Exercise objective:
Please resume the article below about the ABRF's plan to partner with community colleges on technician training, picking up right after its final sentence.

NEW YORK — The Association of Biomolecular Resources Facilities is seeking to partner with community colleges across the US to bolster the number of technicians trained in biotechnological research.
According to the ABRF, a scientific society representing core labs and shared research resource facilities with expertise in genomics, proteomics, flow cytometry, and more, there is a limited supply of people with the needed skills to work in their labs. Working with community colleges could fill both an educational and workforce gap, it believes.
The group is preparing to apply for $3 million from the National Science Foundation's Advanced Technological Education (ATE) program to link community colleges with its network of core laboratories. Through this, ABRF members would help community colleges teach needed skills for a workforce its members would then employ and offer a career path.
"We see this as a win-win for both the community colleges and core laboratories and the ABRF membership population," said Sheenah Mische, an associate professor of pathology at NYU Langone Health and co-PI of the ABRF effort.
According to Mische, cores of all types have been struggling to hire new technicians, but finding them has particularly been a problem for flow cytometry core labs. A recent survey conducted by ABRF's flow cytometry research group found that the majority of cores in that space that were looking for staff said they had no recruits.
Further, once trained, flow cytometry technicians tend to leave for industry, especially as booming areas like the development of immunotherapies and gene therapies rely on flow cytometry and cell sorting.
"What happens is industry comes in and poaches from those labs. That's not a bad thing, people are getting jobs. But if you're running a core lab, you're losing your technicians," said Todd Smith, chief technology officer of Digital World Biology and chief software architect and data scientist at InnovATEBIO National Biotechnology Education Center, which supports biotechnology education and workforce development programs, including at the community college level.

Extracted data:

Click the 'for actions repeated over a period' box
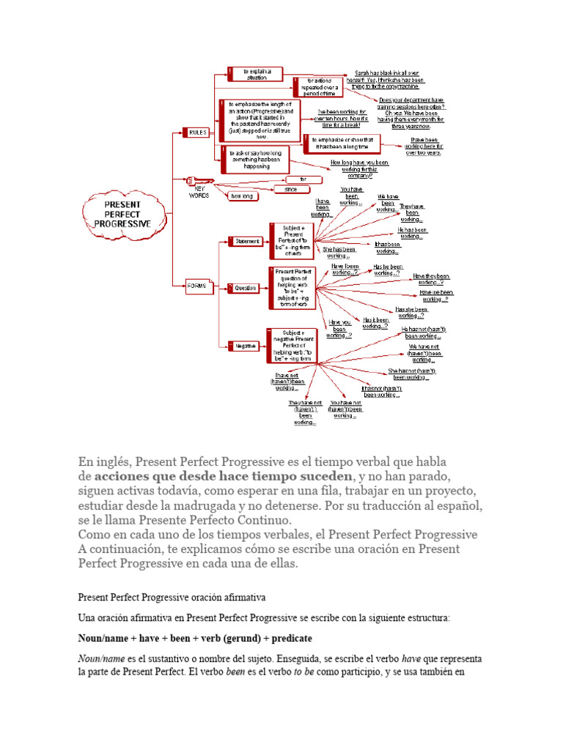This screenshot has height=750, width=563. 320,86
---
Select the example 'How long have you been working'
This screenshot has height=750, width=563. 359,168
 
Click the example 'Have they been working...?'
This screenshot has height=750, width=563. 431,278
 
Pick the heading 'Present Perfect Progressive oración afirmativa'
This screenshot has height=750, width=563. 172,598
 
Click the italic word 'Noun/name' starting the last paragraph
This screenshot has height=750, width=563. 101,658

Answer for the task:
While the situation may be the starkest for flow cytometry core labs, Mische added that the shortage also affects histology-focused labs due to increased interest in spatial transcriptomics as well as bioinformatics cores.
Community colleges — of which there are more than 1,000 in the US — could help fill that gap, as their goal is to prepare people for the workforce, including technicians. "There's an opportunity here to work with the colleges to produce people with certificates that have the needed technical skills to come into the labs," Smith said, who is co-PI of the ABRF program with Mische.
He and Mische pointed out that community colleges are often located in the same cities as core labs affiliated with ABRF and some overlap with biotech corridors like Boston or the San Francisco Bay Area, which could potentially help grow local partnerships.
For instance, core lab directors could partner with community colleges to shape curriculum so that students learn the skills that biotech employers are seeking. According to Smith, community colleges typically work with advisory boards to determine which skills they need to teach, and that instructors then tend to reverse engineer their courses. Core lab directors could help with that process, as they are familiar with such technical training. At the same time, core labs could host students through externships or internships.
Beyond that, though, community colleges could become involved in ABRF activities, including its research group efforts, which often focus on developing standards and best practices for core labs.
Eventually, these partnerships could lead to the development of technical curricula and spark a shift away from degree-based hiring to skills-based hiring and a credential system.
Cores further could offer community college students a career pathway. As Smith noted, there are two career tracks within core labs: one of individuals who are running the instruments and getting the work of the core done, and one of individuals who run the business of the core.
"I think there are many … opportunities for career development for community college graduates once they move into the core realm," Mische added.
To make this into a reality, ABRF is pursuing a grant through the NSF ATE program, which aims to promote the improvement of undergraduate and secondary education for science and engineering technicians for high-tech fields and promote partnerships between a range of academic institutions, industry, and others.
The idea, Smith and Mische said, has been popular among ABRF members.
The timeline for applying and, if all goes according to plan, receiving grant funding means the earliest they would get started on the program is in about a year — the grant application is not due until October of this year.
In the meantime, Smith, Mische, and their colleagues need to bundle the ideas they have into a plan that excites reviewers. Part of that is also going back to core lab directors, community college leaders, and others who said they were interested in the program to gather those commitments in writing to show it could be done as well as highlighting partnerships some cores have forged on their own with local community colleges.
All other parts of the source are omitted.